There’s a wry proverb, widely if not conclusively attributed to Ambrose Bierce, that war is God’s way of teaching Americans geography. In other words, as this old chestnut suggests, we generally don’t bother to learn the map of the world until a conflict forces us to do it.
If there’s a corollary to this comment on our cultural illiteracy, maybe it’s the thought that we don’t bother to think about our community landmarks until a tragedy brings us to see them in new ways.
We’re thinking specifically of the new debate about Confederate monuments in New Orleans, a discussion that touches on questions resonating across Louisiana and, indeed, the whole South.

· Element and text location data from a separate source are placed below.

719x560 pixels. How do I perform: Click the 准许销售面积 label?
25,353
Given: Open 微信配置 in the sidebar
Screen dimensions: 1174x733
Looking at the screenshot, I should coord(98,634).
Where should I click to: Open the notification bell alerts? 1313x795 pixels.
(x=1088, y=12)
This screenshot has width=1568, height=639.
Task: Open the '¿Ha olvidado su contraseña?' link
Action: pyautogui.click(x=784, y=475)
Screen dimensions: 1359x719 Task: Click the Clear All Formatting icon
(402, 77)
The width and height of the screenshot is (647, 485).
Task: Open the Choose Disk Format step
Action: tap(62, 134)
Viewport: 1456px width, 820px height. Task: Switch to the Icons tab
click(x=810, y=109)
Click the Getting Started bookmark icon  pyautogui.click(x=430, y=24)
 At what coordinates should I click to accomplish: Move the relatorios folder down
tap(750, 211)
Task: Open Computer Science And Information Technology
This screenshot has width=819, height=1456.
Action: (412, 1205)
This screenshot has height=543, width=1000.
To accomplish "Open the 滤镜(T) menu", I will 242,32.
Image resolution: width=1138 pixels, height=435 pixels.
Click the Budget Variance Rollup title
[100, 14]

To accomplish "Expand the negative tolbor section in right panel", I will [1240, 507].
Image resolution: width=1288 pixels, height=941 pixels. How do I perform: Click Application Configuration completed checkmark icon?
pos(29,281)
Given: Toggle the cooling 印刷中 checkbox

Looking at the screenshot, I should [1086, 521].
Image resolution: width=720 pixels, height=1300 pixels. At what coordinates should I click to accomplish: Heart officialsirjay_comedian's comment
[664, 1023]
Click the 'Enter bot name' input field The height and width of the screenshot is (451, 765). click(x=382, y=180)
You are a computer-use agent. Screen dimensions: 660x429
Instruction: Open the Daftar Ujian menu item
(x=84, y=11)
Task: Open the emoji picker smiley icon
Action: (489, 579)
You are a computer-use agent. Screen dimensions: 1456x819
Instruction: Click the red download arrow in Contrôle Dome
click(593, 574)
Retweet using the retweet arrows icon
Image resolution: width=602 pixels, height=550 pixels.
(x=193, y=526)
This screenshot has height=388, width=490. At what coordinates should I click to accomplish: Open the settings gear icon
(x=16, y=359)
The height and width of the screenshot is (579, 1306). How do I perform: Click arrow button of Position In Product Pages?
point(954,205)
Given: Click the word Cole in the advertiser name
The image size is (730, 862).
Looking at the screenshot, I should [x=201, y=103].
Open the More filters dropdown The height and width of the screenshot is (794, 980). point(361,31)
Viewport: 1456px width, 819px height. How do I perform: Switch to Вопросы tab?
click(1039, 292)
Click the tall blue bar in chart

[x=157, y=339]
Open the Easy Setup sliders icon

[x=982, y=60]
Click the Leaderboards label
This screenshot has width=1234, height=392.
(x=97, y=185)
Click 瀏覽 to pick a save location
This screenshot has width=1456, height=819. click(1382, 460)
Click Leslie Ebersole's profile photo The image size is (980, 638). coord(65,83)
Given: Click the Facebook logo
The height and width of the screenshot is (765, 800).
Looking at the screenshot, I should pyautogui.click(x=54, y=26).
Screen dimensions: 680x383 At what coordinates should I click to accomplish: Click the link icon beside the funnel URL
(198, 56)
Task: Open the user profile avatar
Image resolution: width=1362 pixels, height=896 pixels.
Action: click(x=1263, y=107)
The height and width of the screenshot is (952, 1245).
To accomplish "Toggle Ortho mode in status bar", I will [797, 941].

New Orleans Mayor Mitch Landrieu recently suggested that the big statue of Confederate Gen. Robert E. Lee, which dominates a St. Charles Avenue traffic circle named in Lee’s honor, should be in a museum, not a public place of honor. A citizens committee is considering what, if anything, should be done about a number of city monuments featuring Confederate figures. The issue is especially emotional right now because a 21-year-old white supremacist was recently charged with killing nine members of the historically black Emanuel AME Church in Charleston, South Carolina.
We anticipate similar discussions about Confederate monuments in other parts of Louisiana. If there’s a silver lining to any of this, it’s the welcome news that residents are actually talking, in a sustained and vigorous way, about their own history. As one national survey after another makes clear, we Americans simply don’t know enough, or bother to learn, about our own past. The Charleston shootings have us talking, in some detail, about the legacies of a long-ago war, and that kind of scrutiny is a healthy thing for a democracy.
Any view of the Confederacy must acknowledge its central reality — that it was a political system devoted to the perpetuation of twin moral evils, slavery and white supremacy. History also reminds us that racially inspired injustice didn’t start with the Confederacy. Andrew Jackson, memorialized in Jackson Square, was a military hero who also owned slaves and brutalized Native Americans. But Jackson’s leadership in preserving the Union inspired Abraham Lincoln as a useful model for the presidency. George Washington and Thomas Jefferson have equally complicated legacies as slave owners who helped build institutions that would eventually advance liberty for all Americans, including those of color.
Such contradictions tell us that historical figures were often conflicted souls, touched by competing impulses toward darkness and light.
Maybe that’s been the most sobering aspect of this debate so far. In peering into our past and revisiting those grave men in their odd costumes, we’re seeing people who sometimes look, a bit uncomfortably, like we do.